Ainda bem que o povo brasileiro é melhor que os seus governantes, que chegam ao poder usando escadas arcaicas, construídas no Brasil-colônia e marcadas pelo elitismo e o corporativismo.

Dizer tudo isso pode ser forçação de barra. Foi um acidente, azar. Mas esse país dá chance demais ao azar. E assim morrem as sementes, os jovens que se enfiam nos buracos, no Brasil profundo; que abraçam desafios, querendo aprender e desbravar um caminho de mudanças.

Segue parte de um poema de John Donne (1572-1631), poeta e padre anglicano, que abre o livro “Por quem os sinos dobram”, de Ernest Hemingway. Em homenagem a Bruna, me dou a liberdade de adaptá-lo e trocar a palavra “homem” por “mulher” nas três vezes que aparece no texto. Acho que se Donne estivesse por aqui, concordaria.

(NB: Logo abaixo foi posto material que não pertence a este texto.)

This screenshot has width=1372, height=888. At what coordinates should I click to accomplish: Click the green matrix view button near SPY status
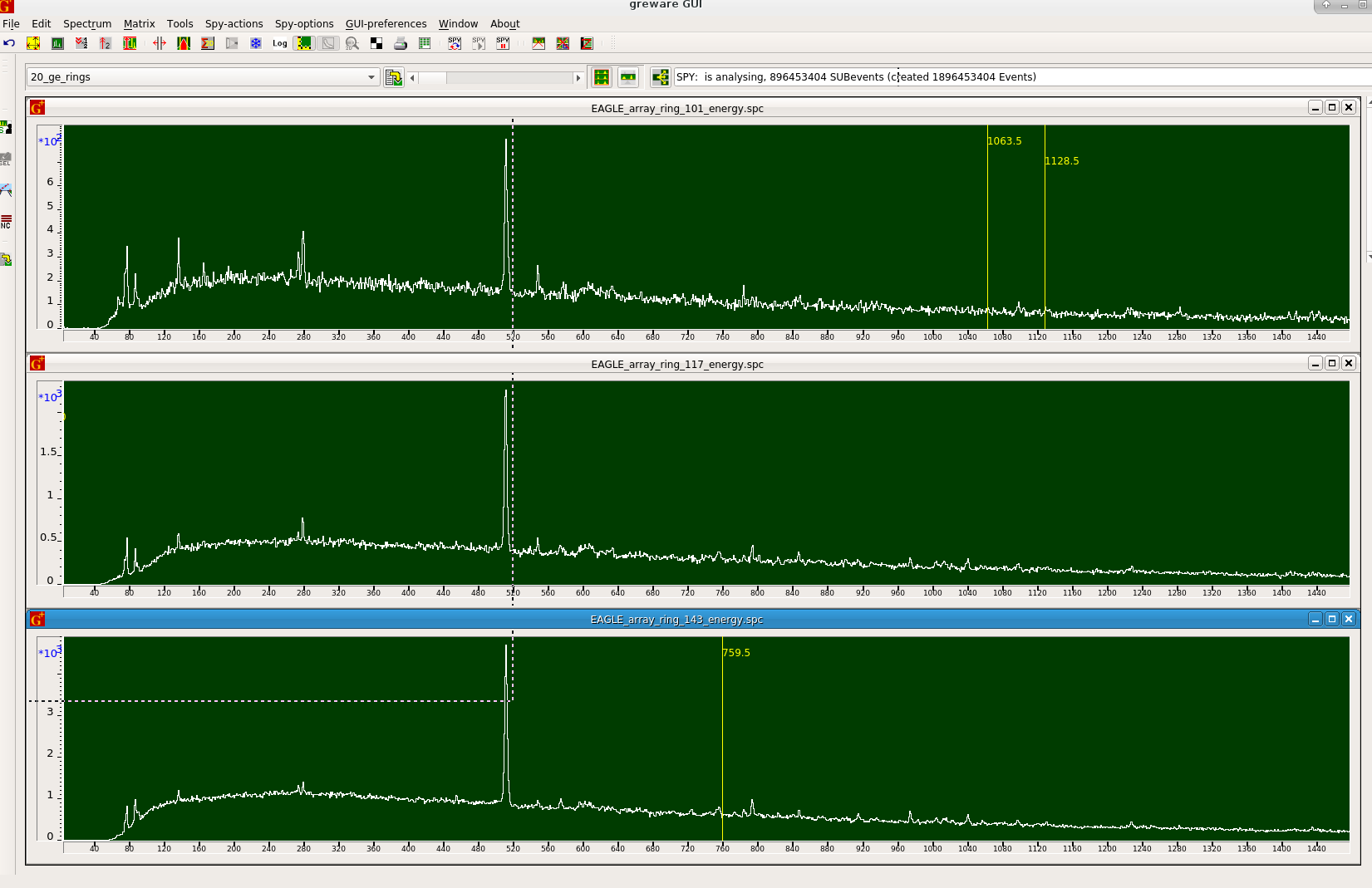[601, 76]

“Nenhuma mulher é uma ilha isolada;
cada mulher é uma partícula do continente, uma parte da Terra.
Se um torrão é arrastado para o mar, a Europa fica diminuída,
como se fosse um promontório,
como se fosse o solar de teus amigos
ou o teu próprio;
a morte de qualquer mulher me diminui
porque sou parte do gênero humano.
E por isso não perguntes por quem os sinos dobram;
eles dobram por ti.” (JOHN DONNE)

A morte de Bruna nos diminuiu; que o seu idealismo frutifique.